According to a 2005 International Labour Organisation paper, human trafficking - or sexual servitude and forced labor - brings in about $32 billion annually, making it the second most profitable criminal enterprise after illegal arms trafficking. The majority of that money, or nearly $28 billion, comes from forced commercial sexual exploitation. The vast majority of those trafficked are women and children, from all milieus of society.
"It really is anybody's daughter," said Stephany Powell, a retired 30-year veteran of the Los Angeles Police Department and executive director of the nonprofit Mary Magdalene Project which helps victims of trafficking. "That middle class girl is even more vulnerable because she's not hip to the gangs. She really believes it when the guy comes up with a business card says 'I'm gonna make you a model, I'm gonna get you into a video' ... Next thing you know, she's in the game."
California is one of the nation's top four destinations for trafficking human beings, according to the state attorney general's office.
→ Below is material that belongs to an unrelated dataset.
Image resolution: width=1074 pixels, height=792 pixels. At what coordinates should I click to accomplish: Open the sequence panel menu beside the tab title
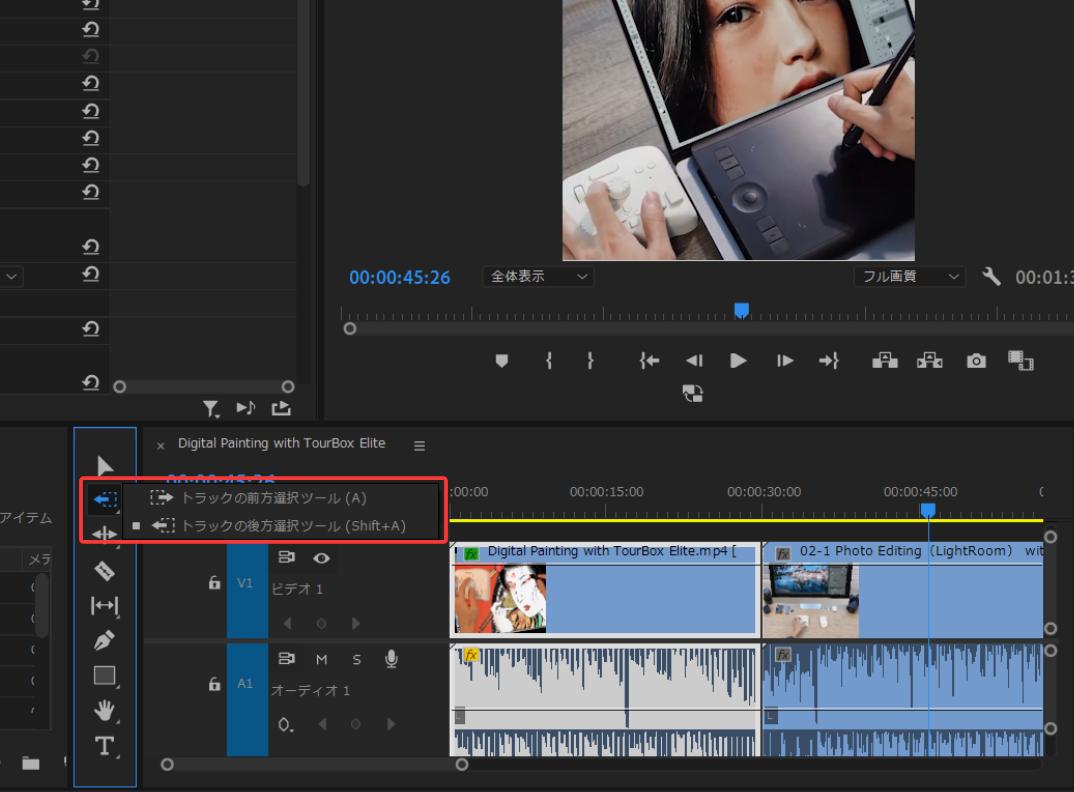(x=419, y=446)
In 2012, Harris convened a working group on human trafficking which issued a report finding that local and transnational gangs were increasingly trafficking humans because it's low risk and highly profitable.
"We see a decrease in gang crime across the region not because they're going straight," Long Beach Police Chief Jim McDonnell said. They're getting into more identity fraud, sex trafficking and other crimes below the radar, he said.
McDonnell added: "The girls are used until they're no longer usable, and we'll see cases, if there's a market, where they'll try to ransom them back to the family."
The state report also found that 72 percent of human-trafficking victims are Americans and not foreigners as many in the public believe. Moreover, the problem is often under-reported, especially because victims can be difficult to identify or sometimes mistaken as perpetrators, the report concluded. Compounding the problem, the growth of information technology has made it easier for sex traffickers to reach victims and customers online.
Lynn Overmann, a senior adviser from the White House's Office of Science and Technology Policy, said the office is working on a tool to identify traffickers by pulling phone numbers, phrases and other details form trafficking ads. The open-source software is free and being tested by a few law enforcement agencies, including one in Texas that found 466 of 600 phone numbers pulled from ads pinged against databases for a variety of criminal activities.
"They are criminals in the deepest sense of the word," Overmann said. "They're not just exploiting women. They're creating all types of other crimes."
In Los Angeles, the district attorney's office has launched a program to identify and help children who have been sex trafficked rather than arresting them. Harris said the state needs to do more to create safe houses for victims around counties.
Multiple state bills have been proposed to toughen trafficking laws, including efforts to add human trafficking to a list of gang-related activities, allowing the use of wiretaps during investigation of such cases and giving longer prison time for those who buy sex.